[Aim of the task] Would you copy, word for word, each line from the one with "Image resolution: width=1874" to the end of the listing below, skipping all pictures?

[Material to process]
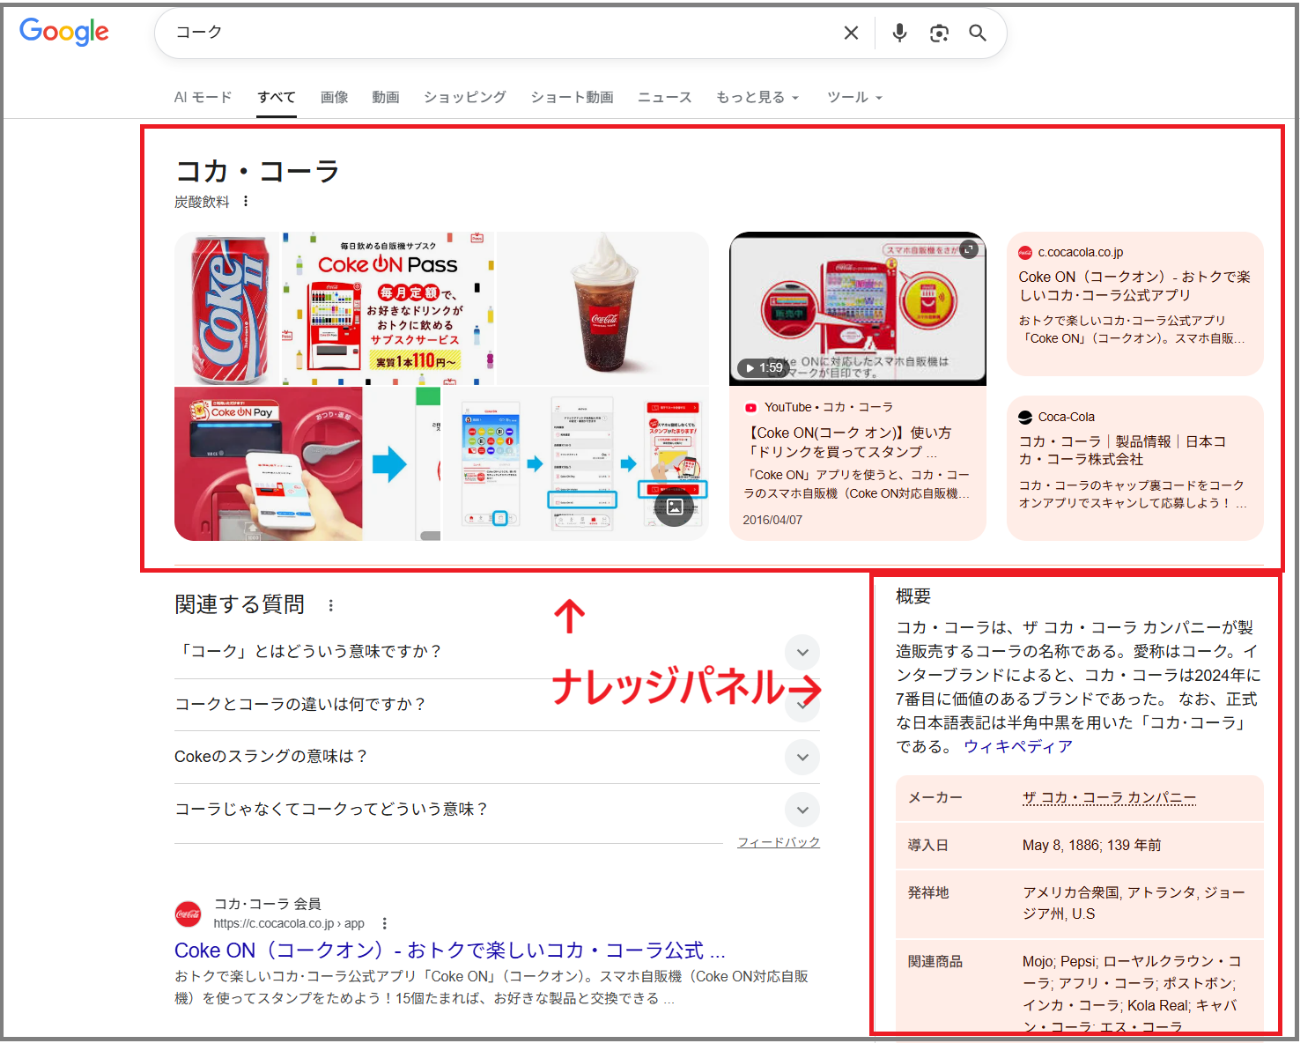
Task: Expand the question コークとコーラの違いは何ですか？
Action: point(802,704)
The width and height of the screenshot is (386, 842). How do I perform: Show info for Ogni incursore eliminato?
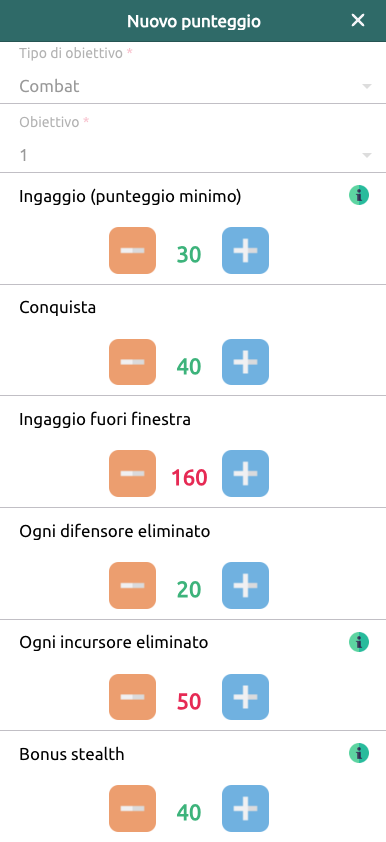click(359, 642)
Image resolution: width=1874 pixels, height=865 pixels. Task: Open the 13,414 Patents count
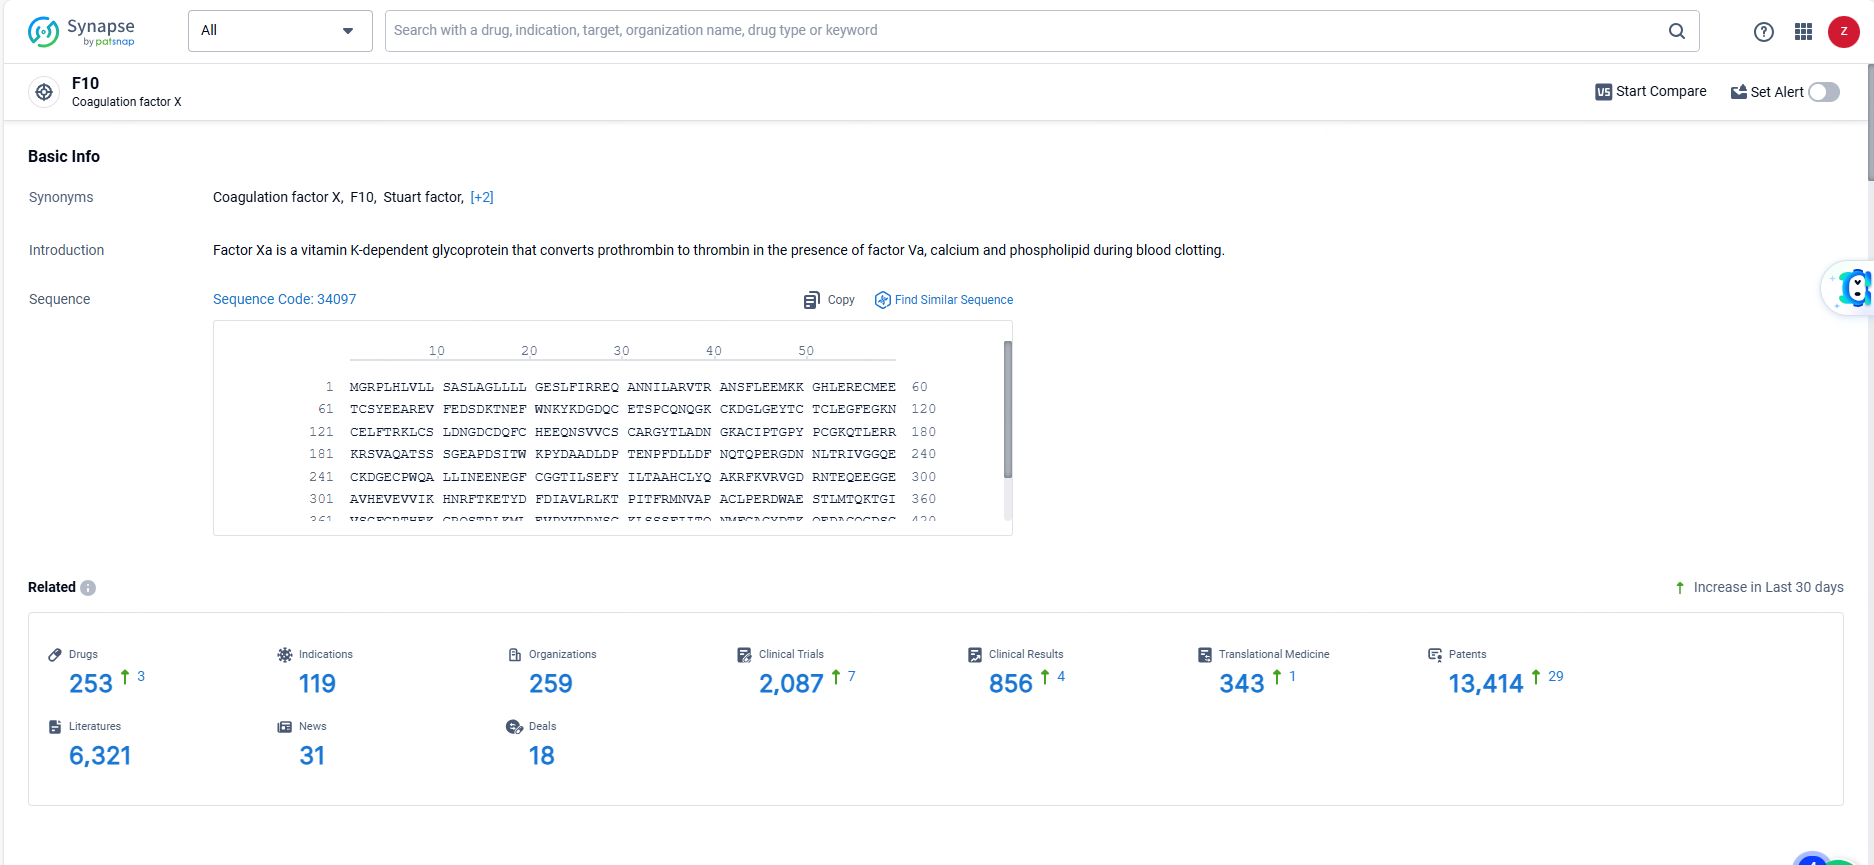pos(1485,684)
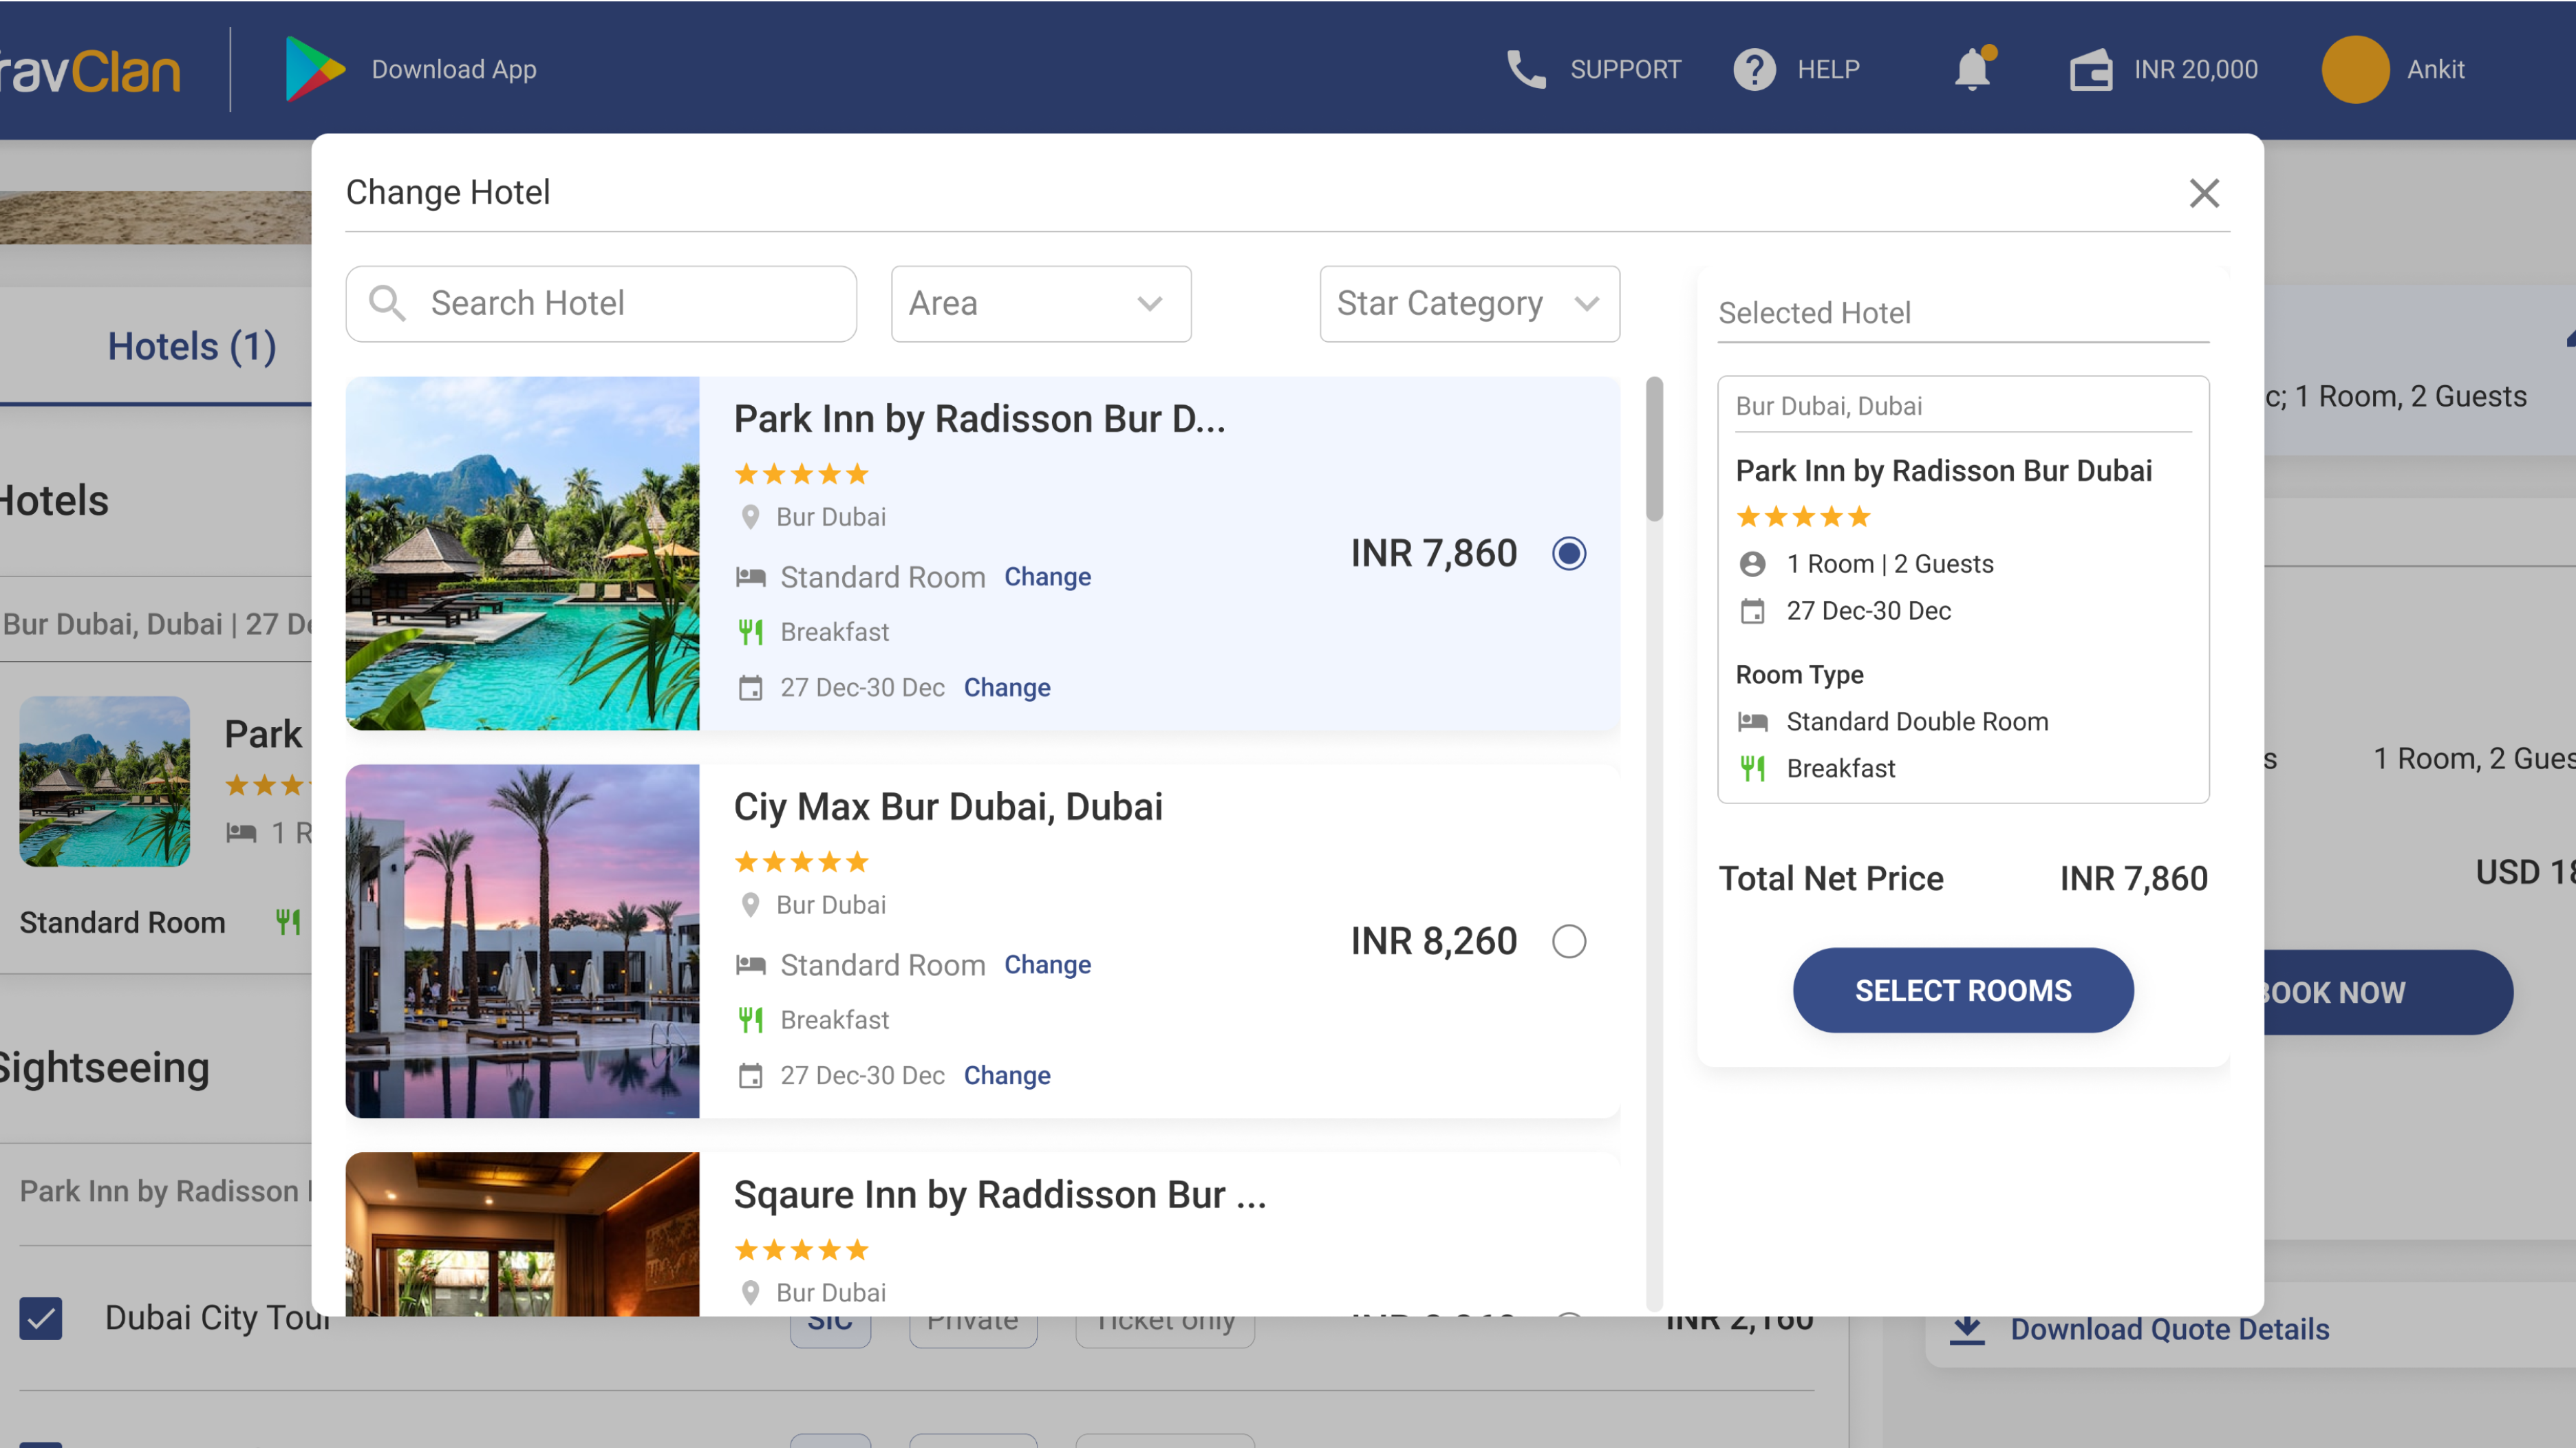Switch to the Hotels (1) tab
The width and height of the screenshot is (2576, 1448).
point(192,346)
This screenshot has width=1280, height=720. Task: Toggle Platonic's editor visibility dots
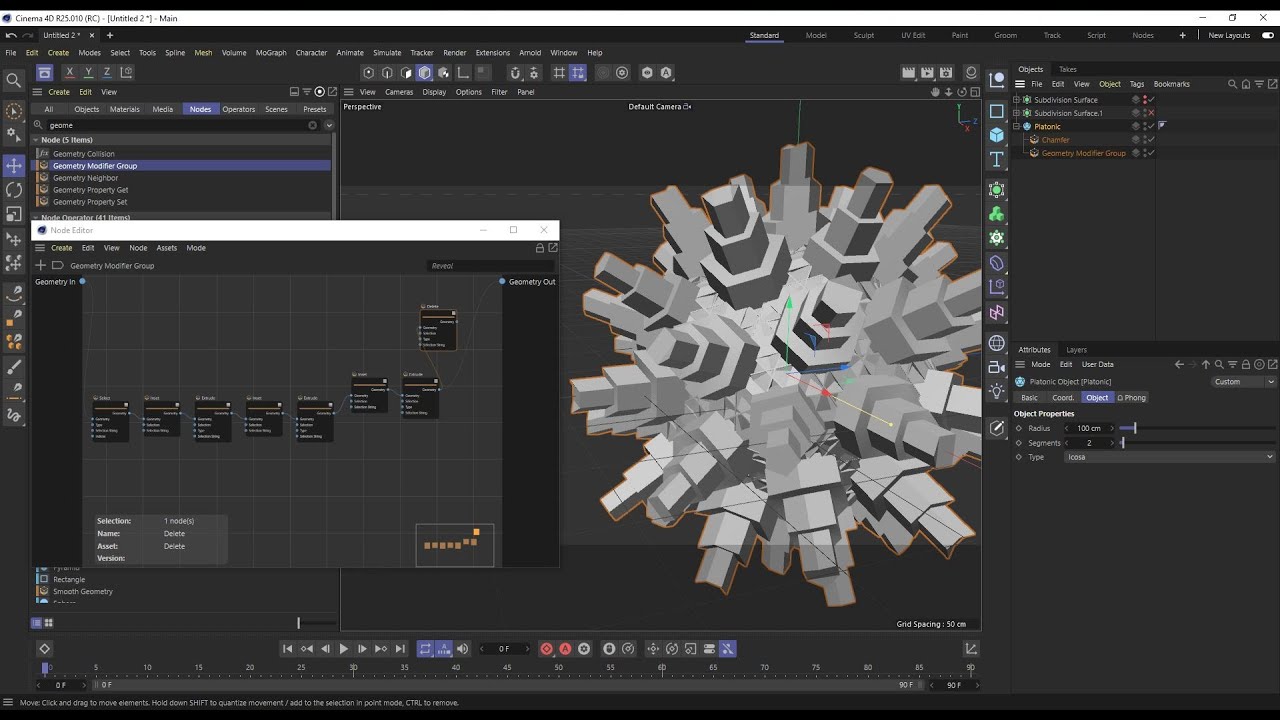[1145, 126]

[Completed task]
Image resolution: width=1874 pixels, height=865 pixels. Task: Open the 13,414 Patents count
pos(1485,684)
Switch to the Hotels (1) tab
The width and height of the screenshot is (2576, 1448).
point(192,346)
This screenshot has width=1280, height=720. Task: Toggle Platonic's editor visibility dots
[1145, 126]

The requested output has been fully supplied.